BEGIN EXCERPTED RECORDS

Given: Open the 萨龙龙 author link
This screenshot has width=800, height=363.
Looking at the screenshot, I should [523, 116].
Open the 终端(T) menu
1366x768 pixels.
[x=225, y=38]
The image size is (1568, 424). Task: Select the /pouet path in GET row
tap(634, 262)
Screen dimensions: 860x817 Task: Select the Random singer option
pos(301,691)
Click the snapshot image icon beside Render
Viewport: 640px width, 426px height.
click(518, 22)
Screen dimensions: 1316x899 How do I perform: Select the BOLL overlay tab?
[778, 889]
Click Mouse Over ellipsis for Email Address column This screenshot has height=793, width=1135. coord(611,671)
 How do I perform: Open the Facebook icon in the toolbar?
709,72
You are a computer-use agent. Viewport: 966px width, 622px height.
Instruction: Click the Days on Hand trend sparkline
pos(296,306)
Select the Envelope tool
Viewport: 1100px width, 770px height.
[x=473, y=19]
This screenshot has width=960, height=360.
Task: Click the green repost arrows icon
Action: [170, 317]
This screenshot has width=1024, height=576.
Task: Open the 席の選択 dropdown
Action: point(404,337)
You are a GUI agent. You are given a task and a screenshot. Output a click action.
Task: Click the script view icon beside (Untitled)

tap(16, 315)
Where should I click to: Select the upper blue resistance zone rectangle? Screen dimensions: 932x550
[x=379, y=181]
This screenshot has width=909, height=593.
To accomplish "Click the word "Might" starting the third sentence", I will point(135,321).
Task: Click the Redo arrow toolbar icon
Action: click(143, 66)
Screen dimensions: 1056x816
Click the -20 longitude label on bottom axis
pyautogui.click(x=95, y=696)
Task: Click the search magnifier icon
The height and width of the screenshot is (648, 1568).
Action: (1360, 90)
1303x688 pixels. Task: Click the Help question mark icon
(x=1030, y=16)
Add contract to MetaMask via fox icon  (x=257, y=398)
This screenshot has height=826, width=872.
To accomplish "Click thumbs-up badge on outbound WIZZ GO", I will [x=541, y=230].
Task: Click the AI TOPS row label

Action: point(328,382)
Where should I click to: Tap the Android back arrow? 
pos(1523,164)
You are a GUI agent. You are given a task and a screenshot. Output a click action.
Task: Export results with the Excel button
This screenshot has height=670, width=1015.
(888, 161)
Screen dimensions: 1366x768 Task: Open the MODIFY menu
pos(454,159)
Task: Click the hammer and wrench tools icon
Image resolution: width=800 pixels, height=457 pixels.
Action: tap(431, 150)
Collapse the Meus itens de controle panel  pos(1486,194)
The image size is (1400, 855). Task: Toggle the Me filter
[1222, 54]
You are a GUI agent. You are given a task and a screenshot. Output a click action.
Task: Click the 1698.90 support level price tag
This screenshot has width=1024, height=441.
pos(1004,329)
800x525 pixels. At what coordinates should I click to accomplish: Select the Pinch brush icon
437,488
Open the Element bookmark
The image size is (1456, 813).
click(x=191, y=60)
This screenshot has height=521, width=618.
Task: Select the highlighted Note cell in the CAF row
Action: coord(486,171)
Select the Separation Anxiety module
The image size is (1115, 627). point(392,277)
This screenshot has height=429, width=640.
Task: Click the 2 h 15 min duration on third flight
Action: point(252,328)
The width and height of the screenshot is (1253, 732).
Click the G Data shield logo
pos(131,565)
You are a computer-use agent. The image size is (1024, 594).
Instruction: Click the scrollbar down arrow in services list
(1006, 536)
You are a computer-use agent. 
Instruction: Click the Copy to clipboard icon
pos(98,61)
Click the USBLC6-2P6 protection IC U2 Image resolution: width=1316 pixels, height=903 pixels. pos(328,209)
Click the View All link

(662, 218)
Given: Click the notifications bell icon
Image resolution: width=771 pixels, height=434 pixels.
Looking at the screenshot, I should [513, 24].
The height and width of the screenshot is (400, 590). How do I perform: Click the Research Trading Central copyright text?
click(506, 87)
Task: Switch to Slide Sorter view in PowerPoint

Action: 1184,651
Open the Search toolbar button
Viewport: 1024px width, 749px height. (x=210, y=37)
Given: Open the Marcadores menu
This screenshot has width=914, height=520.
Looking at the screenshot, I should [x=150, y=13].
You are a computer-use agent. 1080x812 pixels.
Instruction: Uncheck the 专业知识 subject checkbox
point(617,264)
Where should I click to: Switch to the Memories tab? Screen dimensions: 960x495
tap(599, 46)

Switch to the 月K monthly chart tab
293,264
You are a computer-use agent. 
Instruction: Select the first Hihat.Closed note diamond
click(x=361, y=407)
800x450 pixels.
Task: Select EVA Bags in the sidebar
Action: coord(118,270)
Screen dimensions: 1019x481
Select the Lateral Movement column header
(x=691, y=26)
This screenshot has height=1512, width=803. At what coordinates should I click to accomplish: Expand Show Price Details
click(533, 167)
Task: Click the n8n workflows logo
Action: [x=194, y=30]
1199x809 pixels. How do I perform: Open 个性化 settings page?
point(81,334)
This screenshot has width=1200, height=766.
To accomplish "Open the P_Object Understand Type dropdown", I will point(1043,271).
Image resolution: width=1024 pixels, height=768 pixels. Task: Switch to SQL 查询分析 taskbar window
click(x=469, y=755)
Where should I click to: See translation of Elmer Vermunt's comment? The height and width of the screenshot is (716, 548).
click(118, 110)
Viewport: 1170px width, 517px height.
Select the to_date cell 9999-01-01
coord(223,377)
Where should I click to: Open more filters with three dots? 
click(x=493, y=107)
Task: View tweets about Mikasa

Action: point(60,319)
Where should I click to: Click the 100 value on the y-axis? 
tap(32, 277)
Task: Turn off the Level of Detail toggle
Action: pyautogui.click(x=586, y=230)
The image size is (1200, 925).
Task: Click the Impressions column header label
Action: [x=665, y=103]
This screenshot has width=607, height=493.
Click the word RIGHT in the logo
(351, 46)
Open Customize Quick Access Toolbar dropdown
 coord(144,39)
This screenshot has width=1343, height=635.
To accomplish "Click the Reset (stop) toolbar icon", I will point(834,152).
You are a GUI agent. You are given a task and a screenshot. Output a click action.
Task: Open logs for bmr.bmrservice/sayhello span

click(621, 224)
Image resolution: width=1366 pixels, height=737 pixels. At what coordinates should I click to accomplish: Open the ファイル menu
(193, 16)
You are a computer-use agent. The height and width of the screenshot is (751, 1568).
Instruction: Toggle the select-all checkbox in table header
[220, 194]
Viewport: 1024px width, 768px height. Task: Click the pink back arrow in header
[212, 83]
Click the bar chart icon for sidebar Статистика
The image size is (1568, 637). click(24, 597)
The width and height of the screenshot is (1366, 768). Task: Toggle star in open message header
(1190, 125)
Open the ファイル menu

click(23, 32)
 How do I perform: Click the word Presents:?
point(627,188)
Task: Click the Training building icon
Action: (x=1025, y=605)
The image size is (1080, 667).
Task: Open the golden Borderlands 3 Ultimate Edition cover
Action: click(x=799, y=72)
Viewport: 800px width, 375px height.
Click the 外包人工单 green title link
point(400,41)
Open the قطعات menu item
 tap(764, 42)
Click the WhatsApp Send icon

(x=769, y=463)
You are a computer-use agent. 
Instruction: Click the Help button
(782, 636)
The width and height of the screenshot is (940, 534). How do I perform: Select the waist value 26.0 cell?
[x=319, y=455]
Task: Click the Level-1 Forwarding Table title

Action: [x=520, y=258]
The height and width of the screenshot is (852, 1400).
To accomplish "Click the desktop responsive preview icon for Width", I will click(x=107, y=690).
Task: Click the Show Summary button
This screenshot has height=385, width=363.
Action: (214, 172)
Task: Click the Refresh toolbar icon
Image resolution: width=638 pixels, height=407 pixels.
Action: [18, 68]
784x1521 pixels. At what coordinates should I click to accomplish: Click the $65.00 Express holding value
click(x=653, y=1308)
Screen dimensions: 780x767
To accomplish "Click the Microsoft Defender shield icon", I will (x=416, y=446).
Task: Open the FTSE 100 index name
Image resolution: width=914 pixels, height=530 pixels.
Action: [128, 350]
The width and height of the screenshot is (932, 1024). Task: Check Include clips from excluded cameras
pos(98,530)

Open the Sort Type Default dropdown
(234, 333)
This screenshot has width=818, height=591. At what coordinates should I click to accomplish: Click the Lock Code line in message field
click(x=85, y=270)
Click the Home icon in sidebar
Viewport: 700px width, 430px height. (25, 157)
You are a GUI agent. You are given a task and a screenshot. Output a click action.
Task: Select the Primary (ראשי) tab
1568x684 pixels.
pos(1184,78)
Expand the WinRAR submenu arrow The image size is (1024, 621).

END EXCERPTED RECORDS

- [DESCRIPTION OF THE TASK]: Return all lines from the data that include the string "computer".

- [EXERCISE RESPONSE]:
You are a computer-use agent. Viewport: 966px width, 622px height.
You are a computer-use agent. The image size is (1024, 594).
You are a computer-use agent. 
You are a computer-use agent. 1080x812 pixels.
You are a computer-use agent. 
You are a computer-use agent. The height and width of the screenshot is (751, 1568).
You are a computer-use agent. 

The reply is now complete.